Dataset entries
[Start of section]

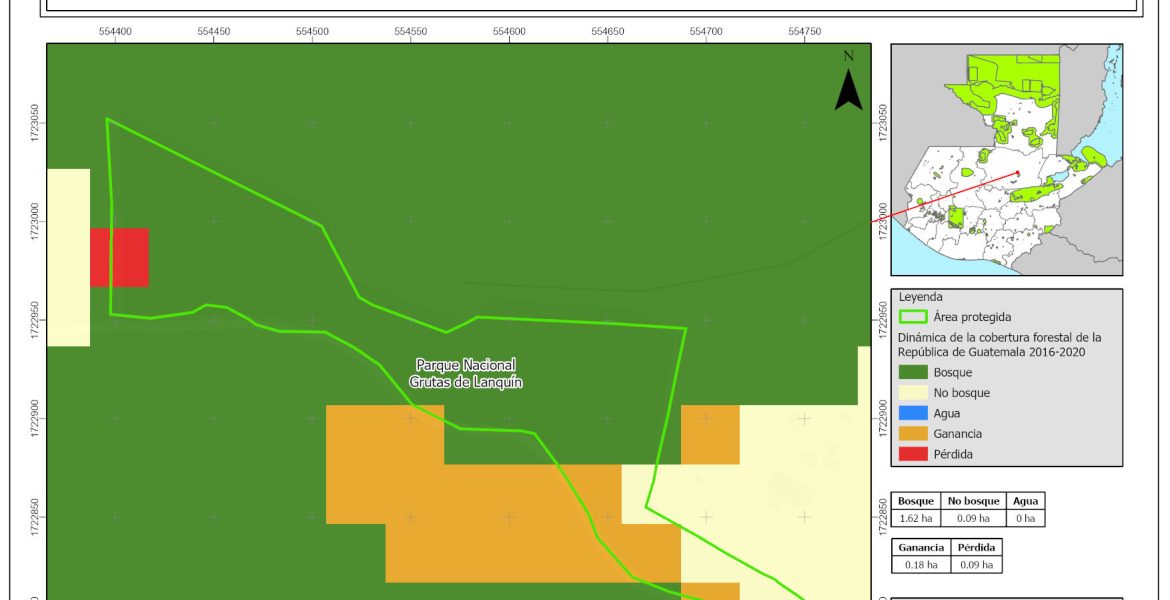Select the Bosque dark green legend swatch
Screen dimensions: 1170x600
(x=912, y=373)
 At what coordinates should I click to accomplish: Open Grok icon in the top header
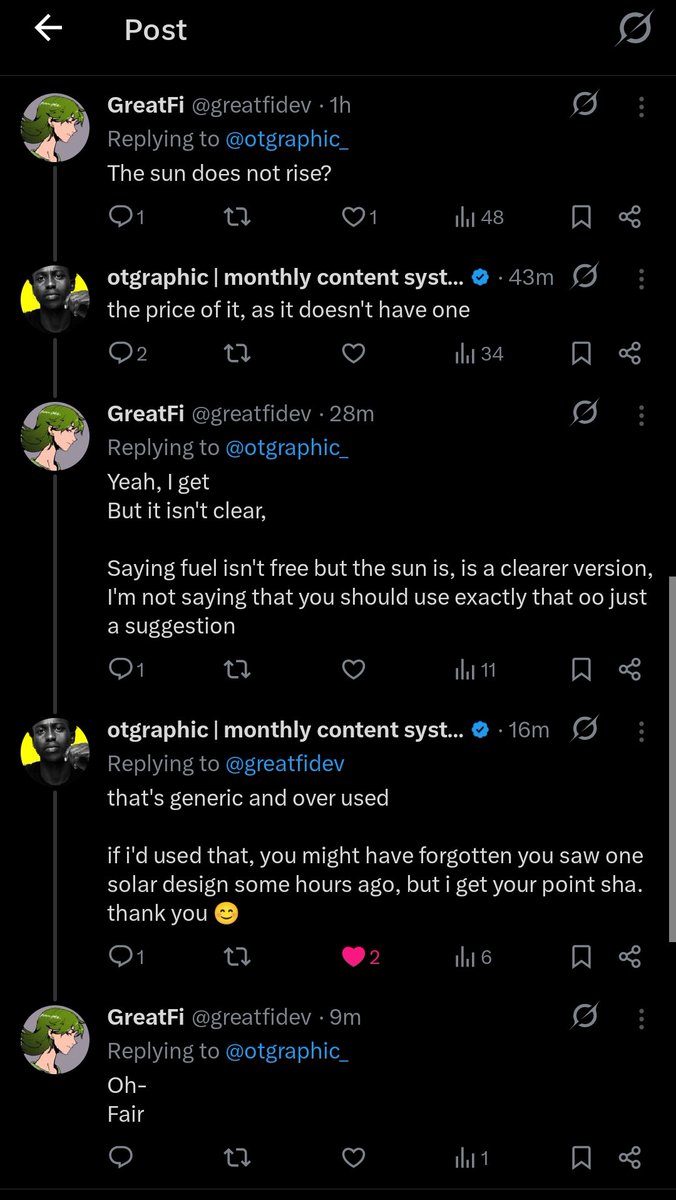pyautogui.click(x=633, y=30)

[End of section]

# Try it
From the line containing "At what coordinates" through the last line of the records above, reproduce every line exactly, leaving out the pictures.

# Solution to this task
 At what coordinates should I click to accomplish: Open Grok icon in the top header
pyautogui.click(x=633, y=30)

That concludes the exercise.